# Written exercise
Please update the listing from the line with "Task: Click the Ignored Messages page heading" through the line with "point(874,917)" by replacing "Ignored Messages" with "Muted Messages", and leave everything else unchanged. Give only those lines.
☆ ☆ ☆ ☆ ☆
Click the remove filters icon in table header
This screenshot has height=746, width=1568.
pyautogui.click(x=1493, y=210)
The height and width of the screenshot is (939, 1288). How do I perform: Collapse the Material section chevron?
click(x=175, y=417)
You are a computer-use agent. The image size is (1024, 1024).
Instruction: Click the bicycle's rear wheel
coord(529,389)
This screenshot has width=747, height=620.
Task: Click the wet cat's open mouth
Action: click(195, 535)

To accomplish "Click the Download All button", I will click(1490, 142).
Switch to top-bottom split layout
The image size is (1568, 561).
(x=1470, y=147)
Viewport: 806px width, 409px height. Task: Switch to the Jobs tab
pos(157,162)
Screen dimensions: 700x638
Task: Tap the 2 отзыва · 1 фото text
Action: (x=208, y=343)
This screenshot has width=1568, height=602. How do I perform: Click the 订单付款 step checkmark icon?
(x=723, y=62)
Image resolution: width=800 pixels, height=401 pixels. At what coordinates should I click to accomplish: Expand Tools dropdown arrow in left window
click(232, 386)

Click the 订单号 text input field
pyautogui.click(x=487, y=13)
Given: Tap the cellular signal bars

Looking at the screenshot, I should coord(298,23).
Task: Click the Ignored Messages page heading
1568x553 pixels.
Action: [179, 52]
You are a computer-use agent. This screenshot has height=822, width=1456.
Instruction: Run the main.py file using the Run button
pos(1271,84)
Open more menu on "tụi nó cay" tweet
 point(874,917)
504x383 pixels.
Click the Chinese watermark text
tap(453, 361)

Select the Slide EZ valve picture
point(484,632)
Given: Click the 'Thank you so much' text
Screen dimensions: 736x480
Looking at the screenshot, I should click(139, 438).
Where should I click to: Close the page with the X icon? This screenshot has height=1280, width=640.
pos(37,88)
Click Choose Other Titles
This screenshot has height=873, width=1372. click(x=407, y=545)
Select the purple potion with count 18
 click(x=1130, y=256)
☆ ☆ ☆ ☆ ☆
# The response
Task: Click the Muted Messages page heading
1568x553 pixels.
Action: [179, 52]
You are a computer-use agent. This screenshot has height=822, width=1456.
Instruction: Run the main.py file using the Run button
pos(1271,84)
Open more menu on "tụi nó cay" tweet
 point(874,917)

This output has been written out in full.